** SUPPLIED PASSAGE **
*****

Text/Graphics Separation Revisited Karl Tombre, Salvatore Tabbone, Loïc Pélissier, Bart Lamiroy, and Philippe Dosch LORIA, B.P. 239, 54506 Vandœuvre-lès-Nancy, France
Abstract. Text/graphics separation aims at segmenting the document into two layers: a layer assumed to contain text and a layer containing graphical objects. In this paper, we present a consolidation of a method proposed by Fletcher and Kasturi, with a number of improvements to make it more suitable for graphics-rich documents. We discuss the right choice of thresholds for this method, and their stability. We also propose a post-processing step for retrieving text components touching the graphics, through local segmentation of the distance skeleton.
1
Introduction
In document image analysis, the text/graphics separation process aims at segmenting the document into two layers: a layer assumed to contain text—characters and annotations—and a layer containing graphical objects. As the recognition tasks to be performed are quite different between these two layers, most authors perform this separation very early in the document analysis chain, which means that it is usually performed through image processing tools, with limited knowledge about the presence of higher-level objects. Many methods have been proposed for extracting text from cluttered background and segmenting the document image. One of the best known method is that of Wong, Casey and Wahl [20], with its many adaptations and improvements [12]. However, whereas RLSA filtering has proved its efficiency in segmenting textual documents, its use in graphics-rich documents is less frequent; one of the few methods we are aware of is that of Lu [13]. Other methods used for text-rich documents include those based on white streams [18] and the top-down methods using some kind of X–Y decomposition of the document [1, 16]. In the special case of forms, text often touches the graphics, but the latter are mainly horizontal and vertical lines, which gives the possibility to explicitely look for these kinds of lines, with techniques such as the Hough transform, for instance [10]. But in the general case of graphical documents, lines are more complex and all these approaches are not very efficient. In this case, we are aware of three basic families of methods for separating text and graphics: – Some authors perform directional morphological filtering to locate all linear shapes and thus separate them from the other shapes, which are considered to be text. This works especially well for simple maps [14, 15], although it
remains to be seen how scalable the approach is when the complexity of the drawing grows. – Similarly, other authors look for the lines, either on the distance transform [11], or on a vectorization of the document image [7]. – A third approach, used by many people, is based on the analysis of the connected components, which are filtered through a set of rules for determining to which layer they belong. One of the best known algorithms for performing this was proposed by Fletcher and Kasturi [9]. This method has proved to scale remarkably well with increasingly complex documents, although it is of course not able to directly separate text which is touching the graphics. In this paper, we present a consolidation of the method proposed by Fletcher and Kasturi, with a number of improvements to make it more suitable for graphics-rich documents, with discussion about the choice of thresholds, and we propose a post-processing step for retrieving text components touching the graphics.

*****

** SUPPLIED MATERIAL **
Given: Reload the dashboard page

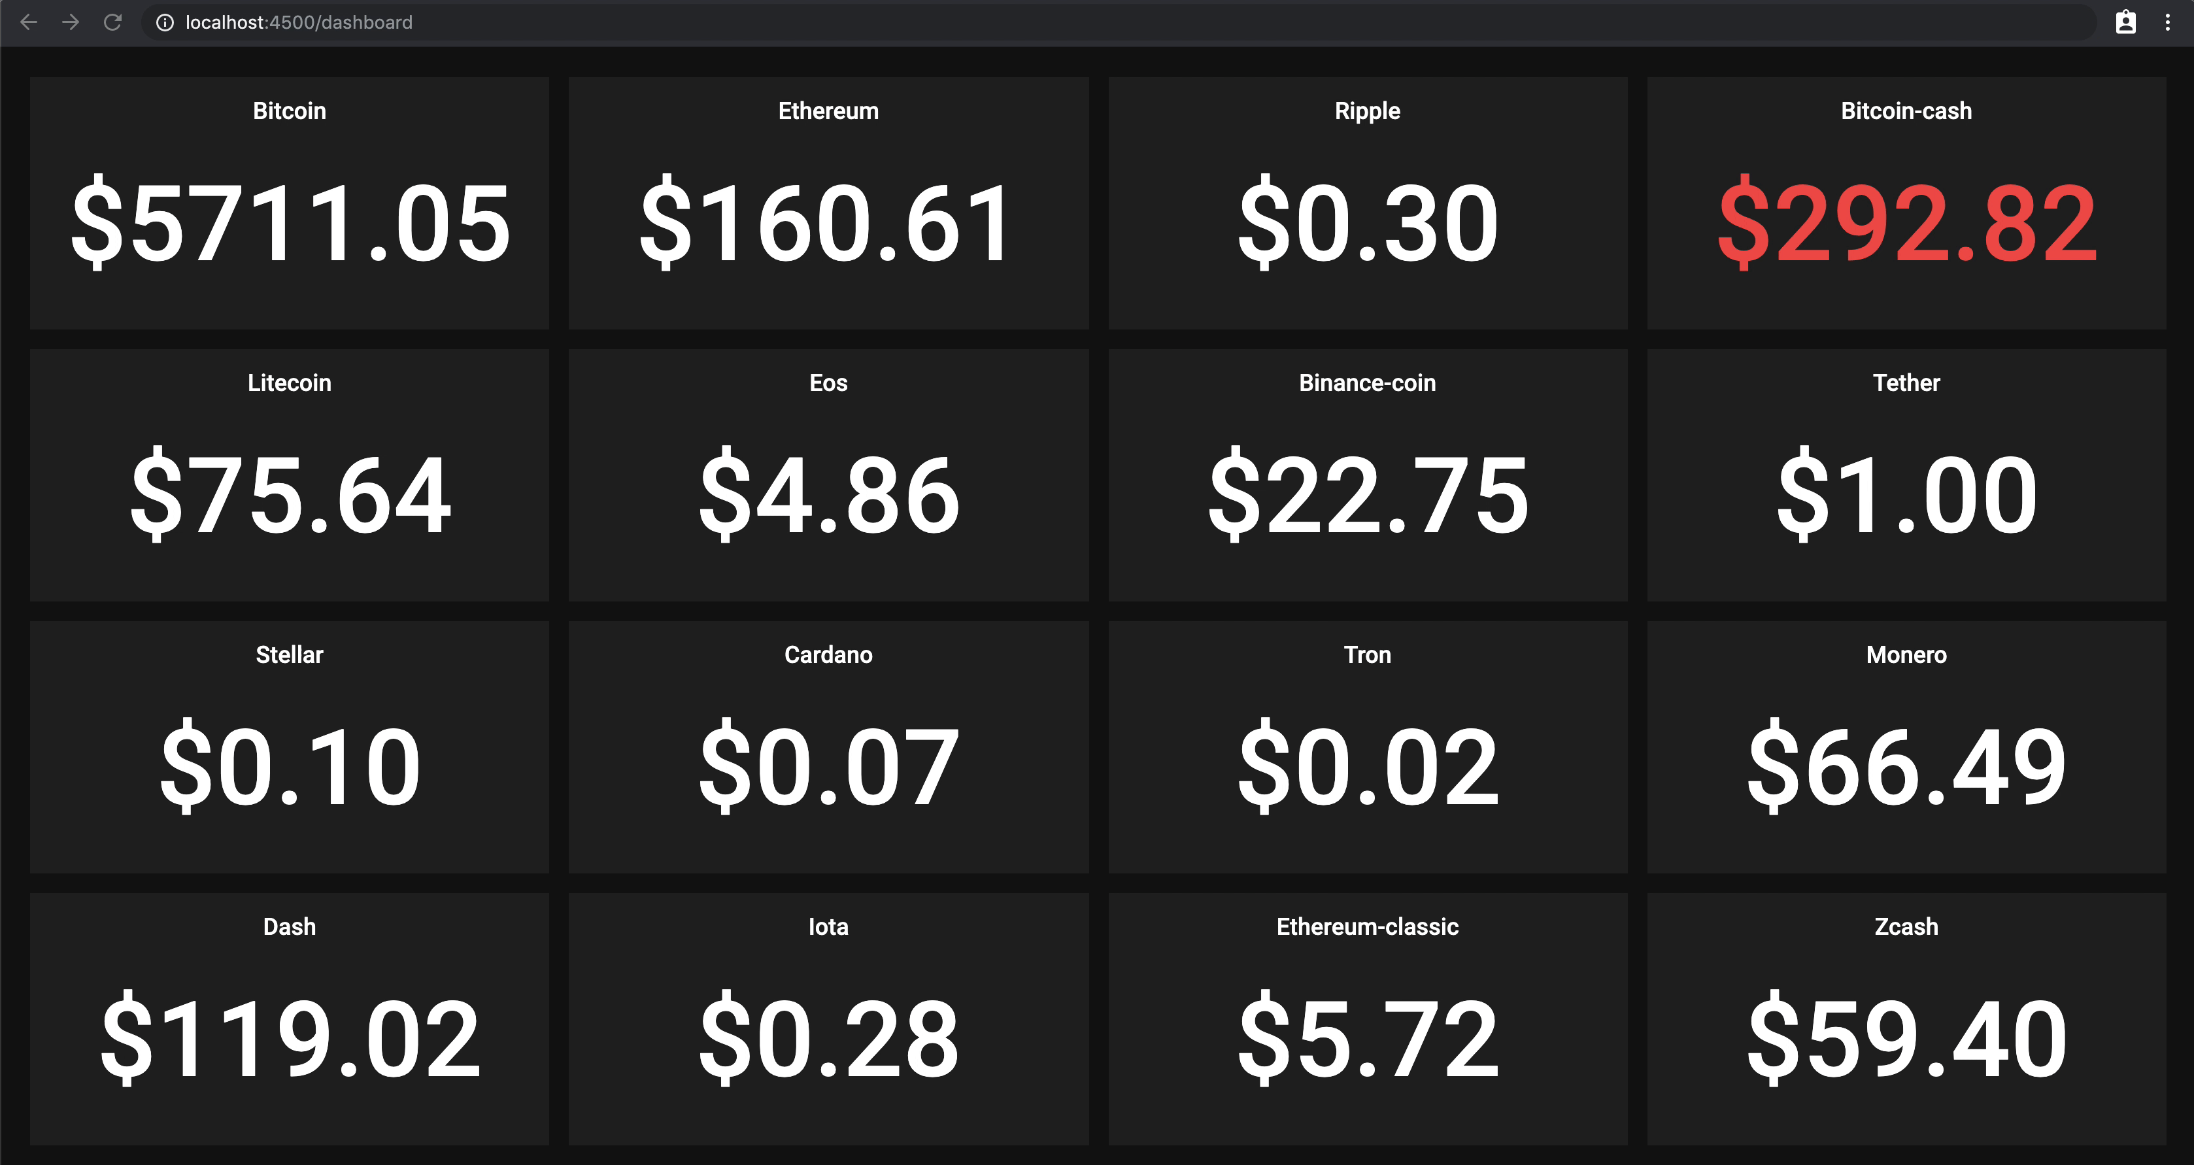Looking at the screenshot, I should (112, 22).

*****

** WRITTEN PROBLEM A **
Could you switch "thresholds" to "cutoff values" and give the text/graphics separation paper again from "Text/Graphics Separation Revisited" to "the distance skeleton."?
** WRITTEN PROBLEM B **
How would this sentence from the text/graphics separation paper read in Spanish: "This method has proved to scale remarkably well with increasingly complex documents, although it is of course not able to directly separate text which is touching the graphics."?

** EXERCISE RESPONSE A **
Text/Graphics Separation Revisited Karl Tombre, Salvatore Tabbone, Loïc Pélissier, Bart Lamiroy, and Philippe Dosch LORIA, B.P. 239, 54506 Vandœuvre-lès-Nancy, France
Abstract. Text/graphics separation aims at segmenting the document into two layers: a layer assumed to contain text and a layer containing graphical objects. In this paper, we present a consolidation of a method proposed by Fletcher and Kasturi, with a number of improvements to make it more suitable for graphics-rich documents. We discuss the right choice of cutoff values for this method, and their stability. We also propose a post-processing step for retrieving text components touching the graphics, through local segmentation of the distance skeleton.

** EXERCISE RESPONSE B **
Este método ha demostrado escalar notablemente bien con documentos cada vez más complejos, aunque, por supuesto, no es capaz de separar directamente el texto que toca los gráficos.